WHAT YOU ARE ASKED TO DO: Leave out every picture, and output exactly the lines from the line containing "Task: Click 'Linkin" through the last line of the data.

***

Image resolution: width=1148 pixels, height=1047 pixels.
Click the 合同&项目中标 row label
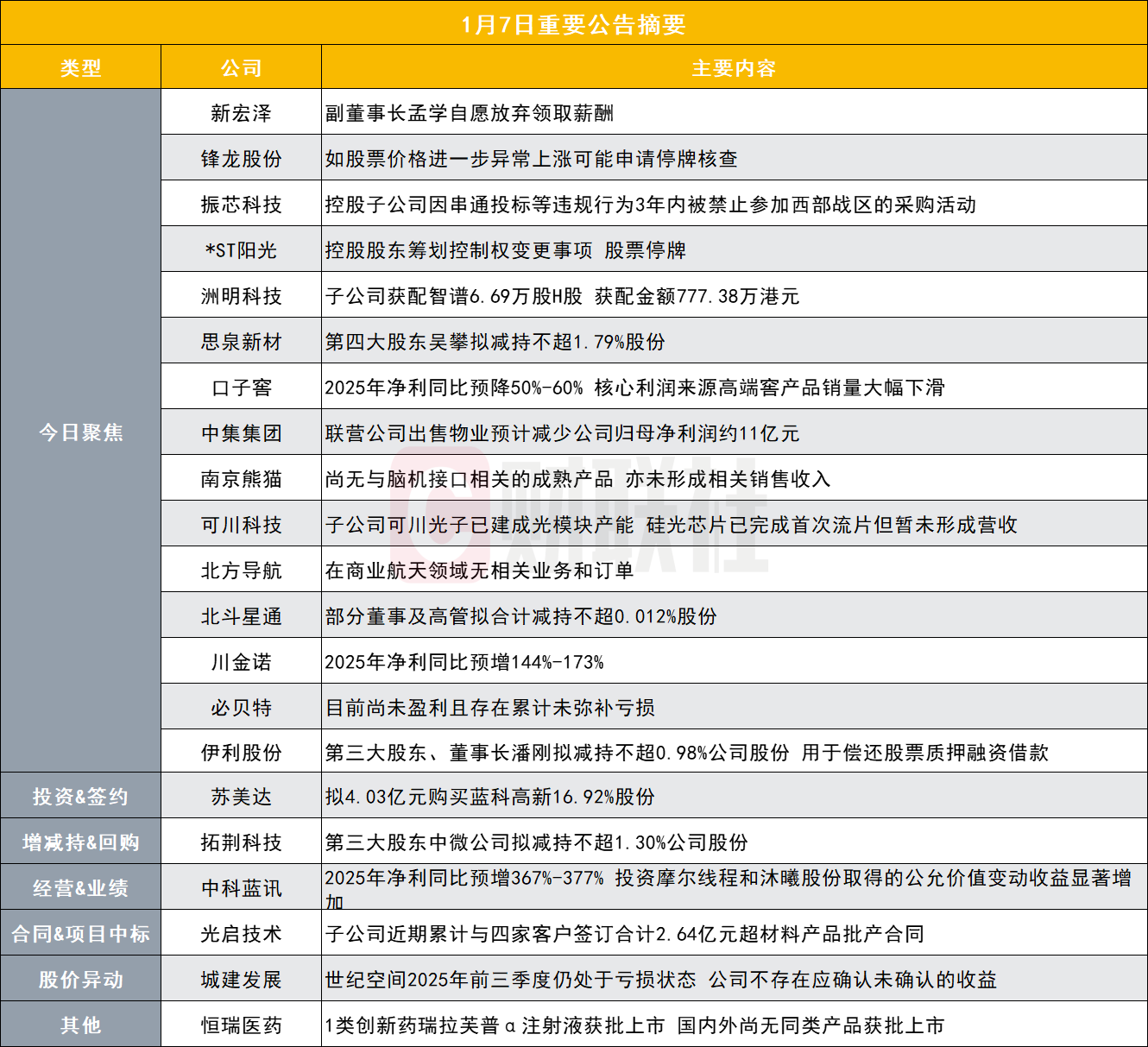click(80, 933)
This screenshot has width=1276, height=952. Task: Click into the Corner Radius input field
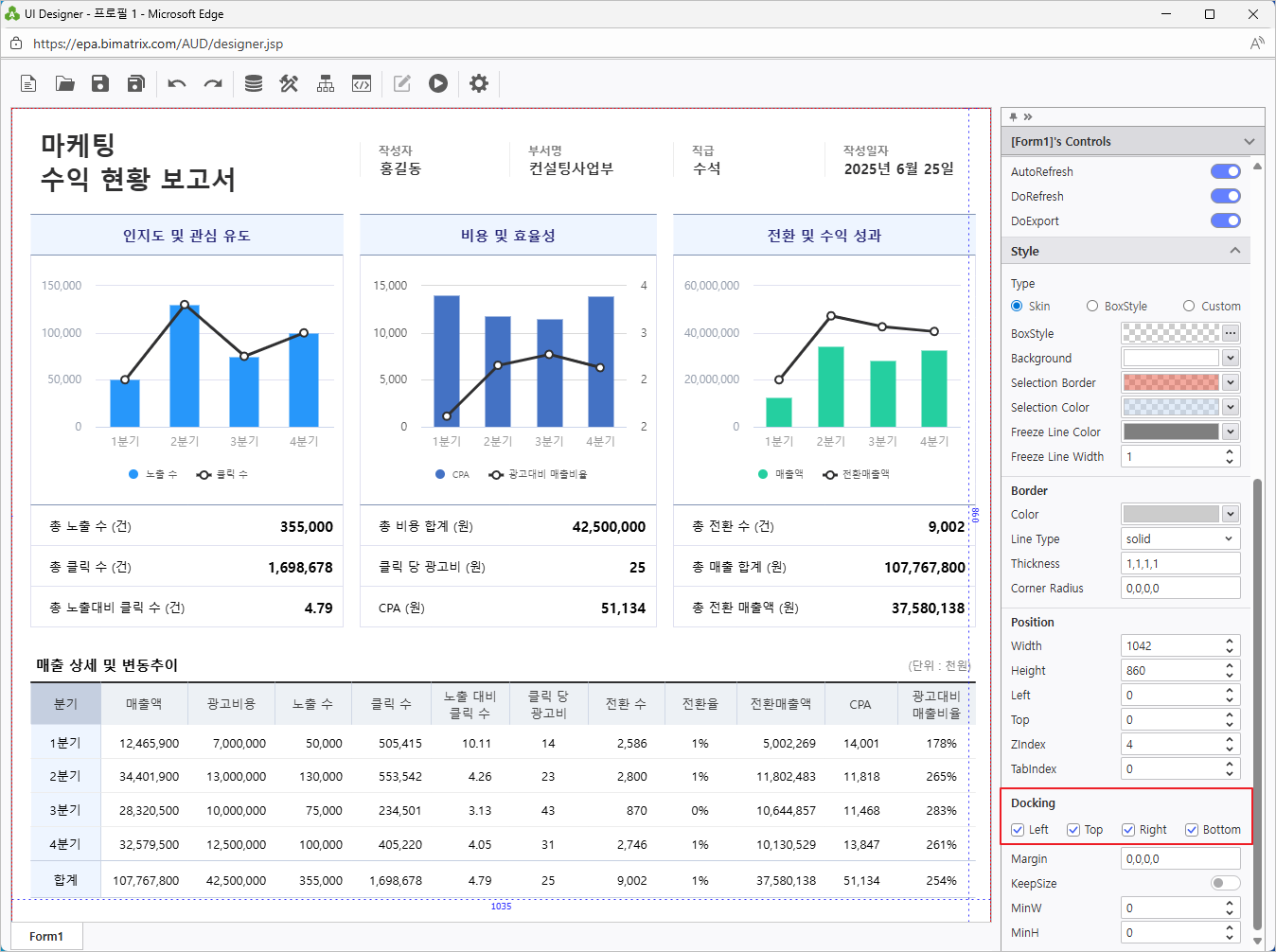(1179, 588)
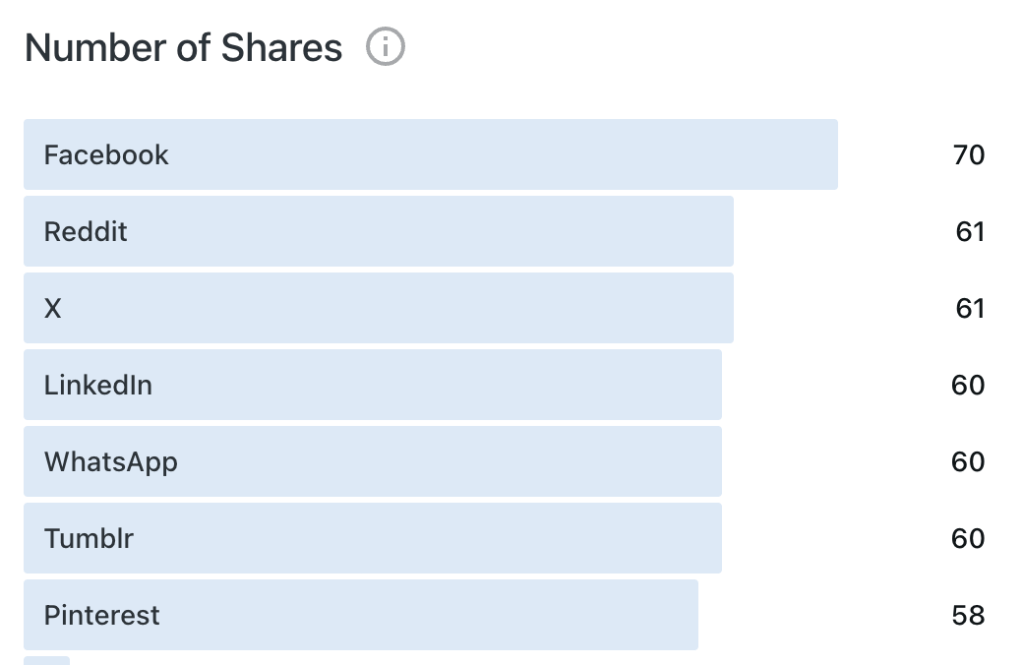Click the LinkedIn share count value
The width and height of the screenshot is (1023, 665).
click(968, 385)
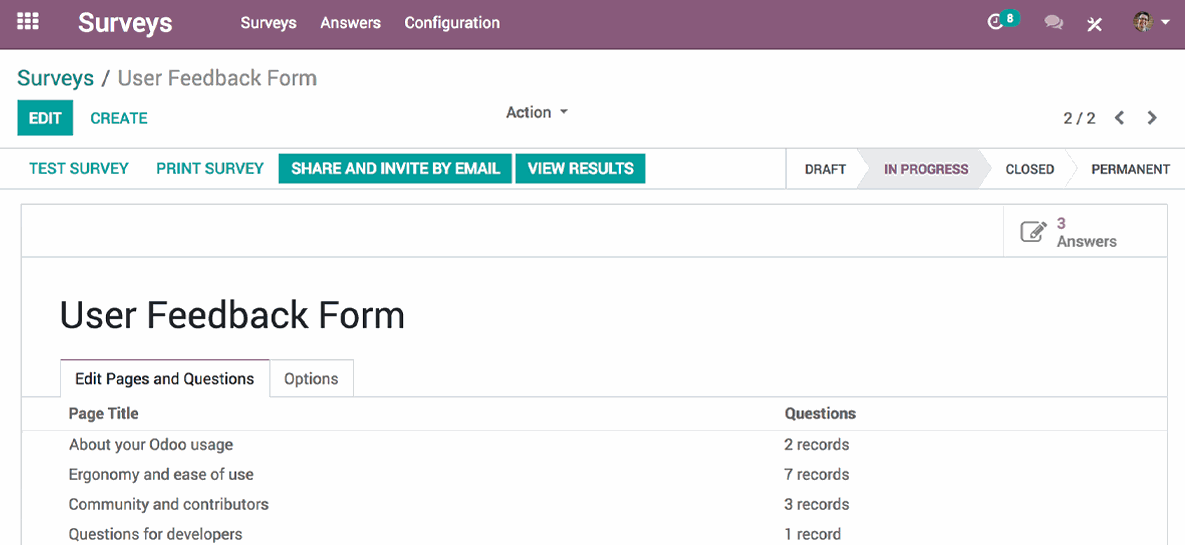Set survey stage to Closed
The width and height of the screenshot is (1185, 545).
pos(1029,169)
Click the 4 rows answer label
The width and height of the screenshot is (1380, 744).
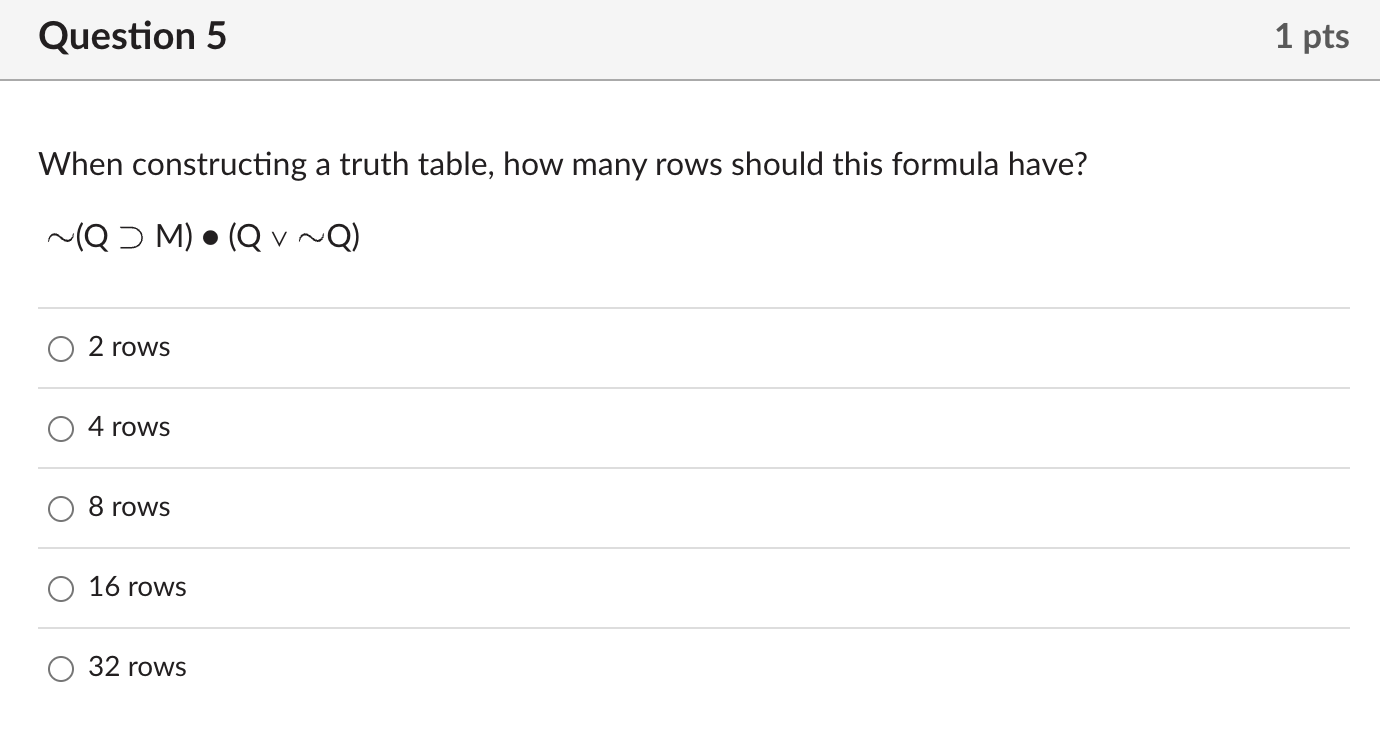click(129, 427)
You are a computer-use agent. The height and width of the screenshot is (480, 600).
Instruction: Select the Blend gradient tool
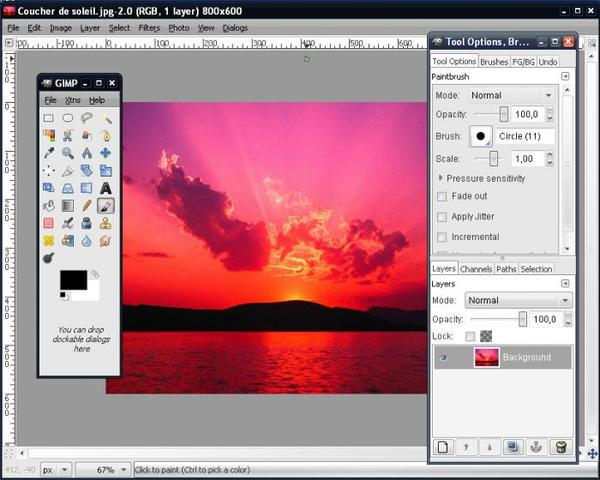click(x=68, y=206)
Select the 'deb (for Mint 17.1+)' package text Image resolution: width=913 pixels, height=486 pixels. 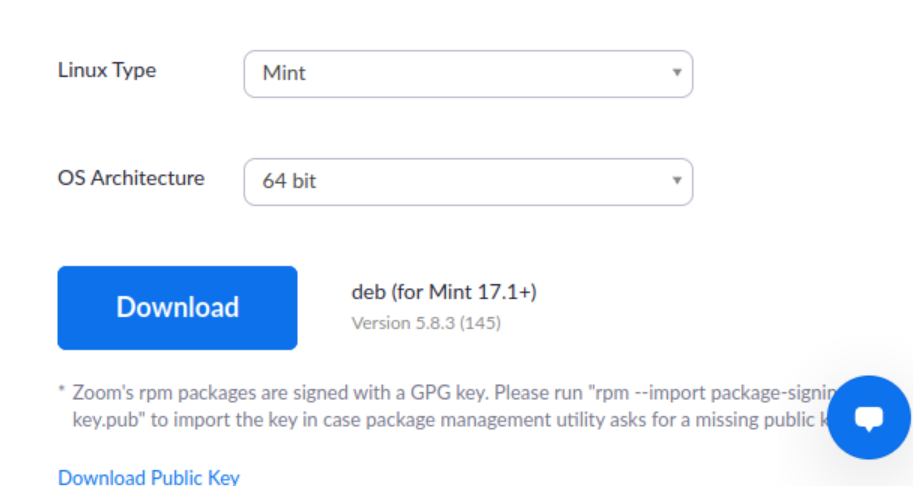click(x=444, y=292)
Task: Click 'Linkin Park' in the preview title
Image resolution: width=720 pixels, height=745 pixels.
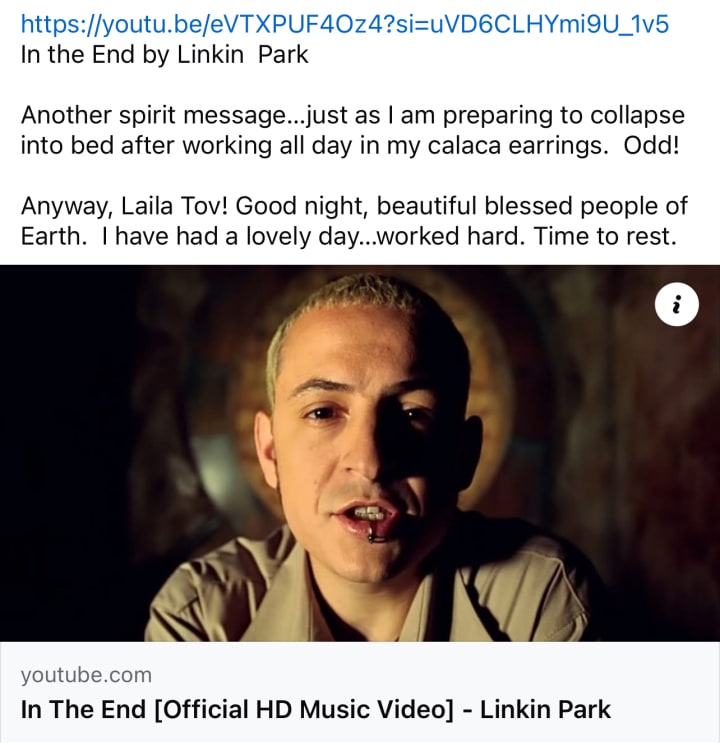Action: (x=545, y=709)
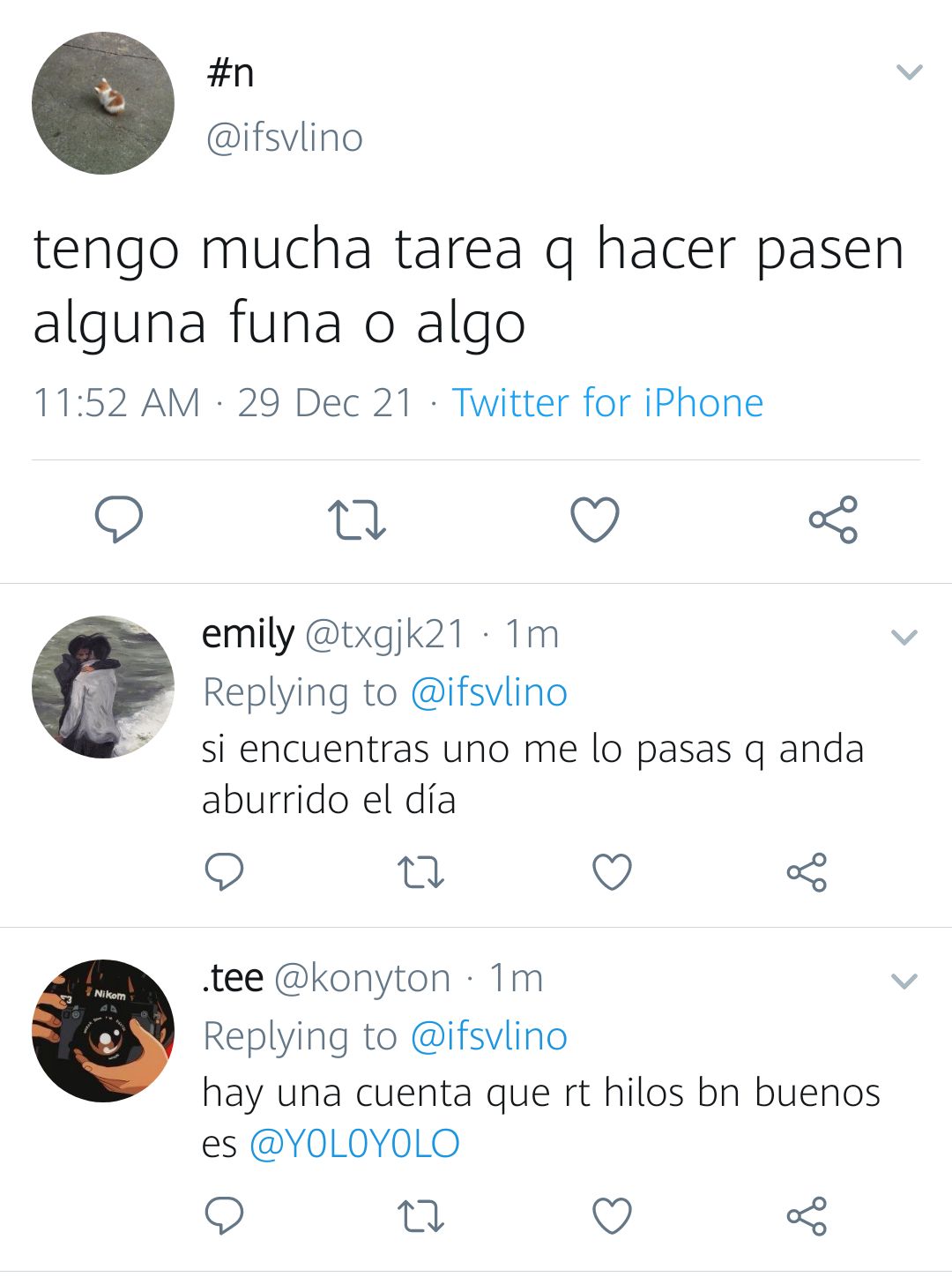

***

REPLY TO THE EXERCISE:
Task: Click 'Linkin Park' in the preview title
Image resolution: width=720 pixels, height=745 pixels.
Action: (x=545, y=709)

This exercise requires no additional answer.